Das Prozessgericht erster Instanz nahm den geltend gemachten Unwirksamkeitsgrund als vorhanden an und erkannte nach dem Klagebegehren.

Das Berufungsgericht wies das Klagebegehren ab. Die klagende Partei habe zu einer Zeit, da der bestellte Geschäftsführer für sie nicht mehr tätig war, der neue Geschäftsführer aber seine Tätigkeit noch nicht aufgenommen hatte, zugelassen, dass Dr. Robert K*****, der Sohn einer Gesellschafterin, die, wenn auch wenige Geschäfte der Gesellschaft führte und ihm zu diesem Zwecke die Geschäftsstampiglie zur Verfügung gestellt. Dr. K***** habe die von der beklagten Partei gefertigte Gleichschrift des Schlussbriefes vom 30. Juli 1954 angenommen und in der Folge auch ein Drittel der vereinbarten Holzmenge an die beklagte Partei geliefert. Die Unterschrift aus dem Schlussbrief enthalte keinen auf ein Bevollmächtigungsverhältnis hinweisenden Zusatz, doch konnte die beklagte Partei als Empfängerin davon ausgehen, dass die Unterschrift von einem vertretungsbefugten Geschäftsführer herrühre. Dieser bedürfe keiner eigenen Vollmacht, sohin auch keiner schriftlichen Vollmacht bei Unterfertigung eines Schiedsvertrages. Durch den Austausch der von beiden Parteien unterfertigten Schlussbriefgleichschriften sei der Schiedsvertrag gültig zustandegekommen.
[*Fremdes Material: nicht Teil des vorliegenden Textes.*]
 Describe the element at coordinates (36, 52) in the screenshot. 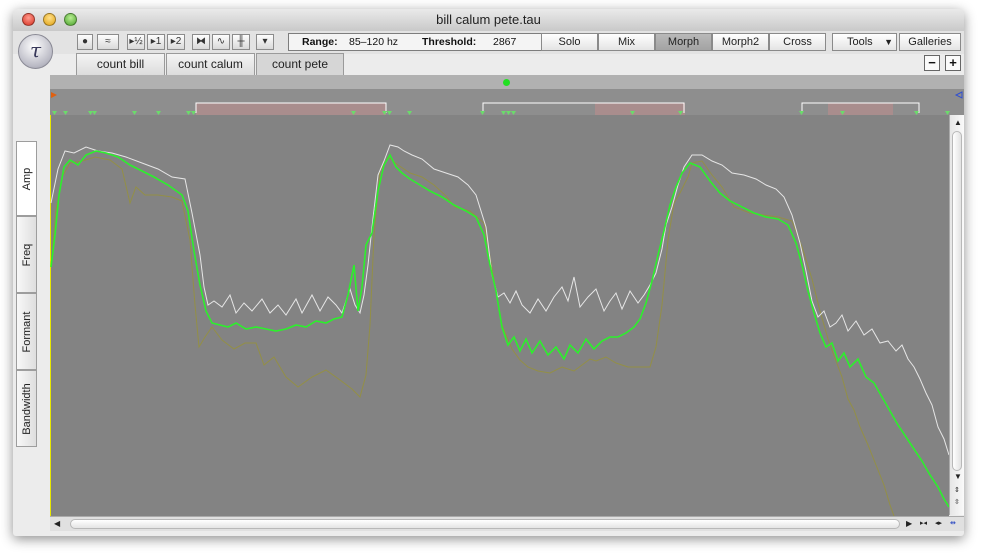

I see `tau-logo-icon: τ` at that location.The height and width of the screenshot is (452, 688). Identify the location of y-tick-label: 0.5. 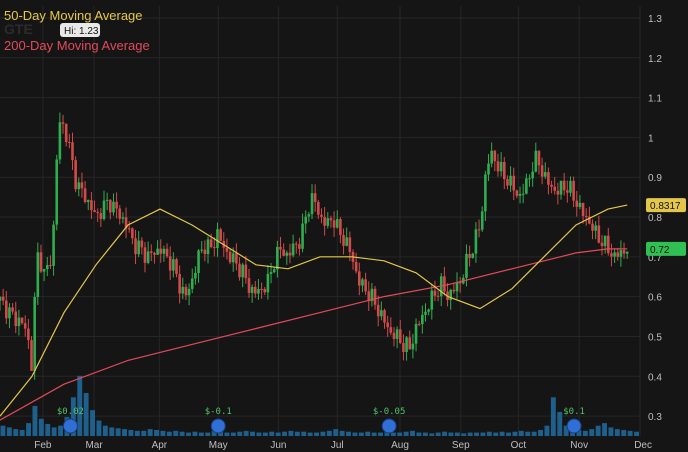
(655, 338).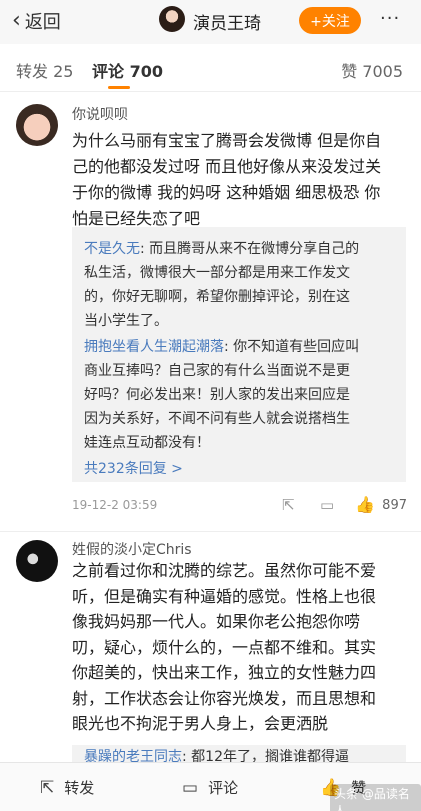  Describe the element at coordinates (133, 756) in the screenshot. I see `reply-author: 暴躁的老王同志` at that location.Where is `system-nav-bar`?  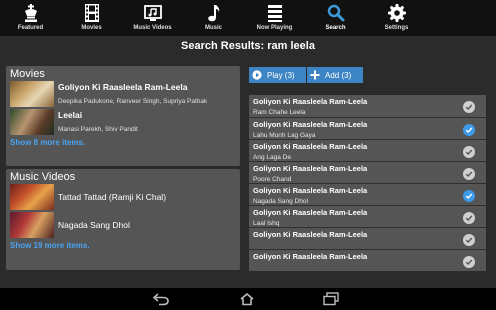
system-nav-bar is located at coordinates (248, 299).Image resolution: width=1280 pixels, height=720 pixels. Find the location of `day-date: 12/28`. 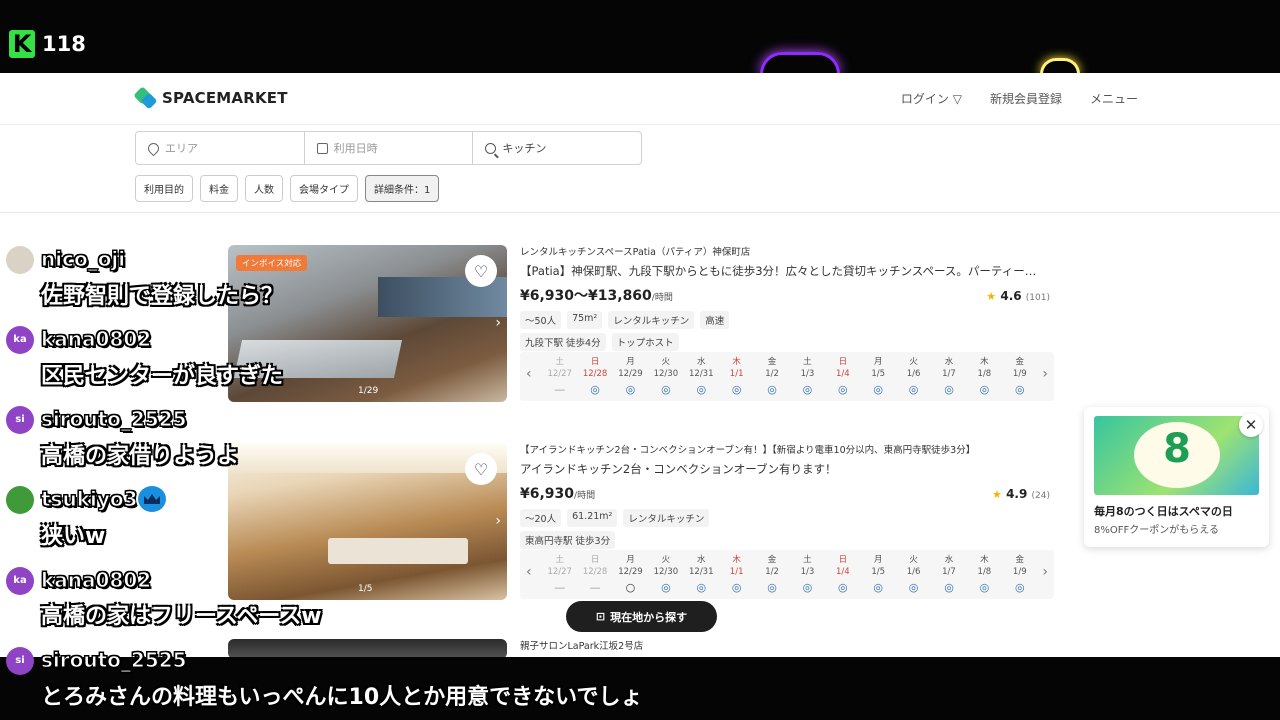

day-date: 12/28 is located at coordinates (595, 374).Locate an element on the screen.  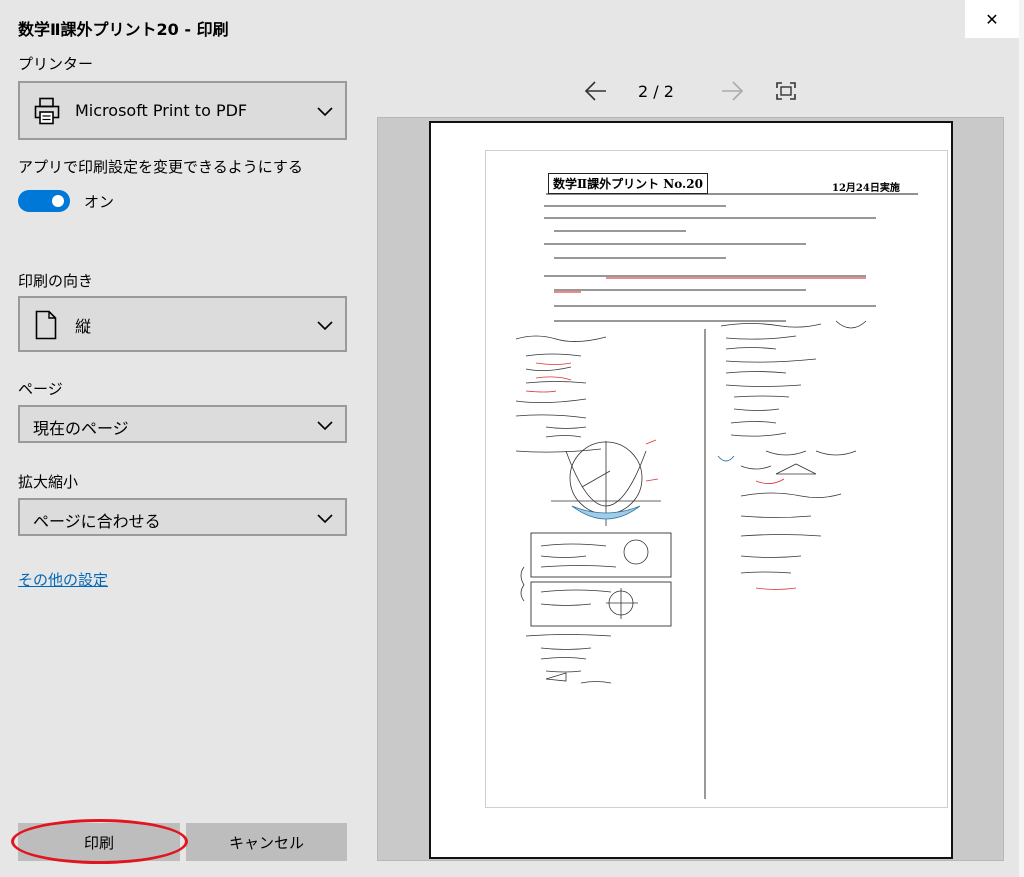
portrait-page-icon is located at coordinates (46, 327).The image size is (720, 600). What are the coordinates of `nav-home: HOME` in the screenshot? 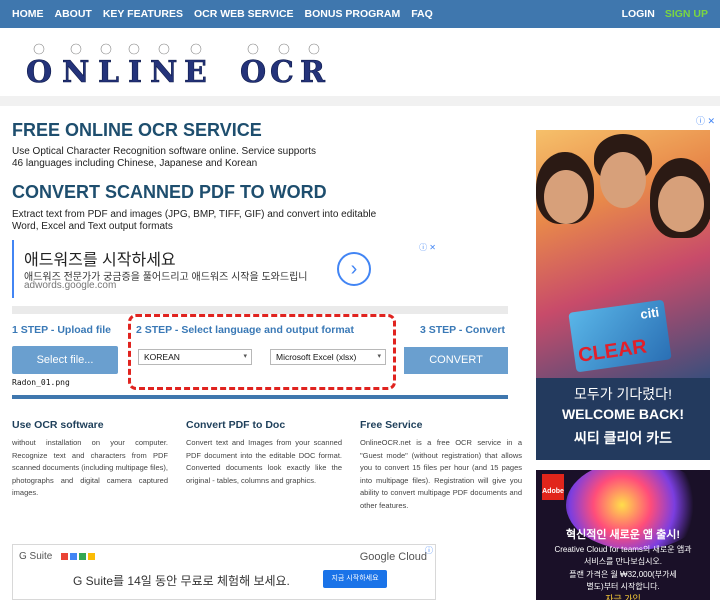 It's located at (28, 14).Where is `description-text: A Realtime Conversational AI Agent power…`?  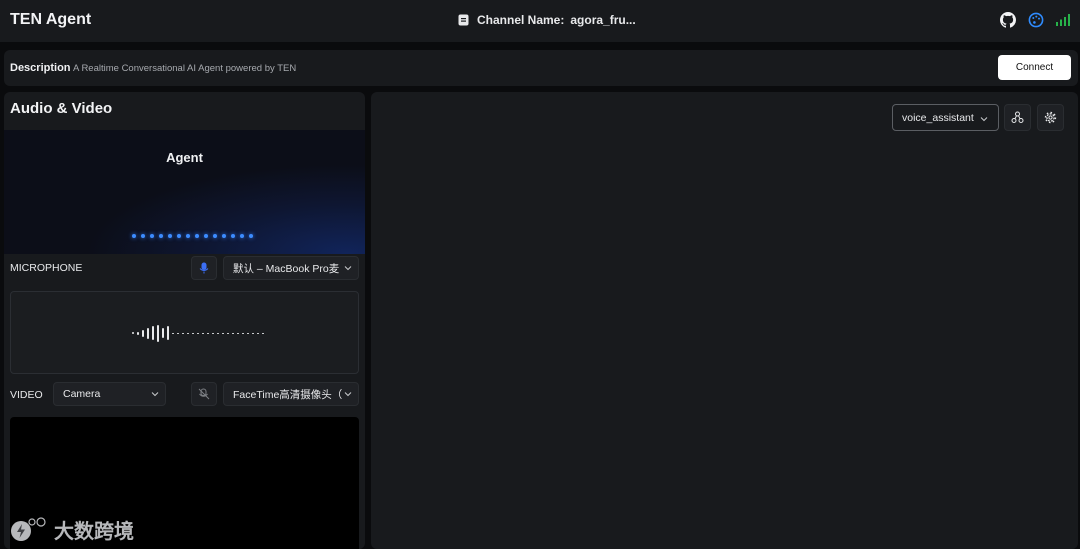
description-text: A Realtime Conversational AI Agent power… is located at coordinates (185, 68).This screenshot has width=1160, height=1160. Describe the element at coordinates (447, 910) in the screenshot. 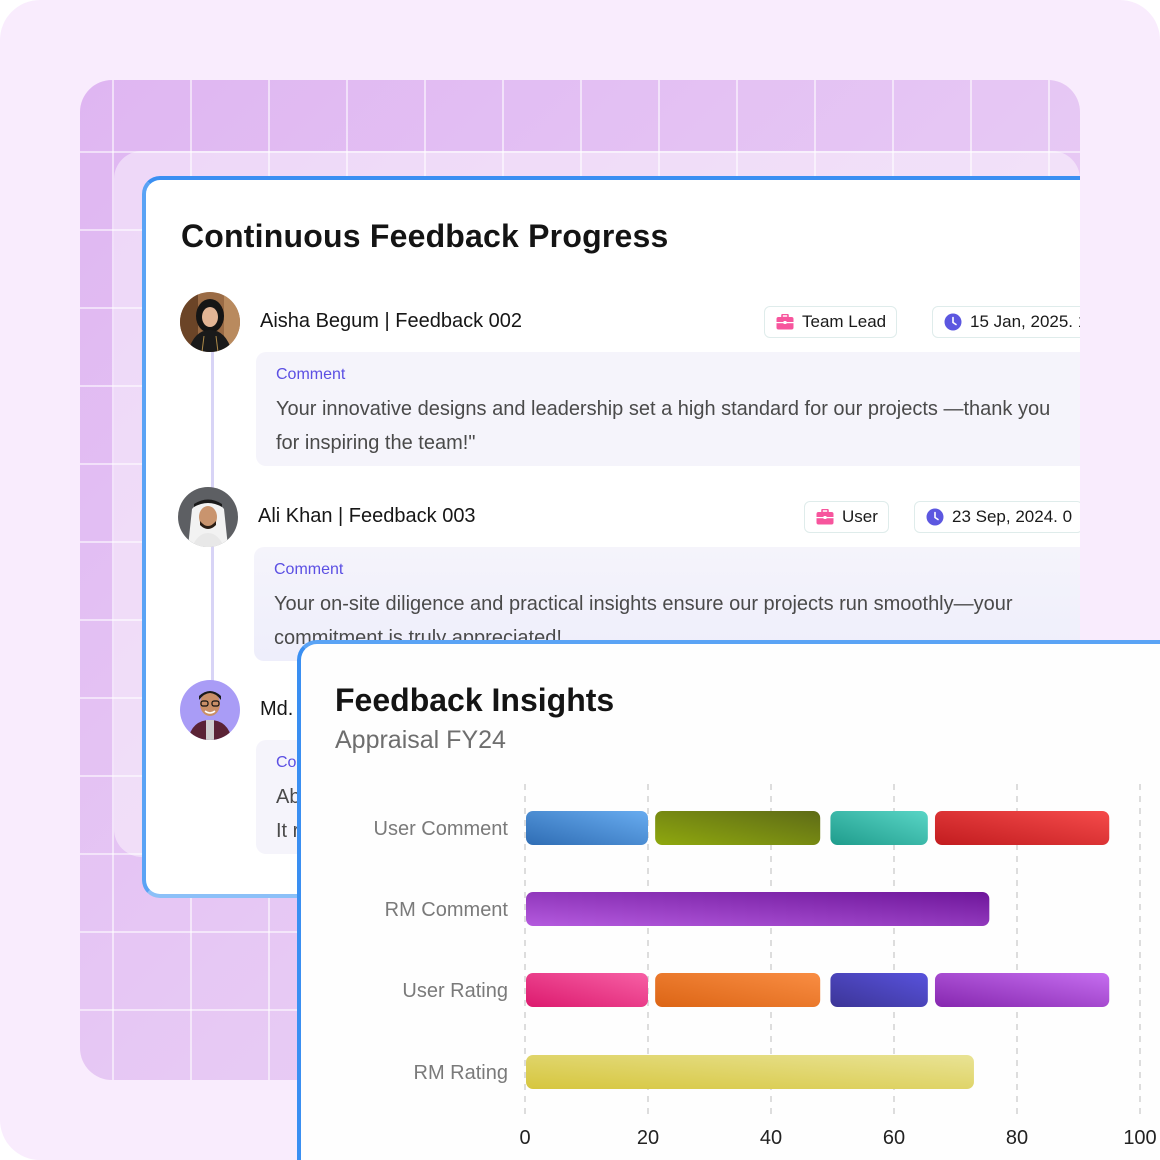

I see `category-label: RM Comment` at that location.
Gegen dieses Urteil richtet sich die Revision der klagenden Partei aus den Gründen des § 503 Z 3 und 4 ZPO mit dem Antrag, das erstinstanzliche Urteil wiederherzustellen. Die beklagte Partei stellt den Antrag, das angefochtene Urteil zu bestätigen.

Rechtliche Beurteilung

Die Revision ist begründet.

Voraussetzung für die Wirksamkeit des Schiedsspruches ist die Gültigkeit des Schiedsvertrages. Dieser bedarf, wie aus § 577 Abs 3 ZPO hervorgeht, der Schriftform. Übereinstimmende, schriftlich zustandegekommene Willenserklärungen der Parteien sind unabdingbare Voraussetzung für die Gültigkeit des Schiedsvertrages. An dieser Voraussetzung gebricht es im gegebenen Fall. Auf dem Schlussbrief vom 30. Juli 1954, laut welchem für den Streitfall ein Schiedsgericht vorgesehen ist, fehlt die Unterschrift eines zur Vertretung der klagenden Partei befugten Organes. Dem Gültigkeitserfordernis der Schriftlichkeit ist daher nicht entsprochen. Dieser Mangel wird auch durch eine teilweise Ausführung des Geschäftes im Sinne des Schlussbriefes nicht behoben. Wenn das Gesetz Schriftform verlangt, müssen alle anderen Beweise für das Zustandekommen einer Willensübereinstimmung unbeachtlich bleiben (vgl JBl 1924, Nr 92). Daher vermögen auch nachträgliche formlose Willenserklärungen und konkludente Handlungen die schriftliche Vertragsform nicht zu ersetzen. Der Umstand, dass sich die klagende Partei auf die Verhandlung vor dem Schiedsgericht eingelassen hat, ist bedeutungslos, da, anders als im deutschen Recht (vgl § 1027 Abs 1 dZPO) ein Schiedsvertrag durch sachliche Verhandlung beider Parteien vor dem Schiedsgericht rechtswirksam nicht zustandekommen kann. Diese Erwägungen führen zur Wiederherstellung des erstinstanzlichen Urteils.

Die Aussprüche über die Kosten gründen sich auf die §§ 41, 50 ZPO.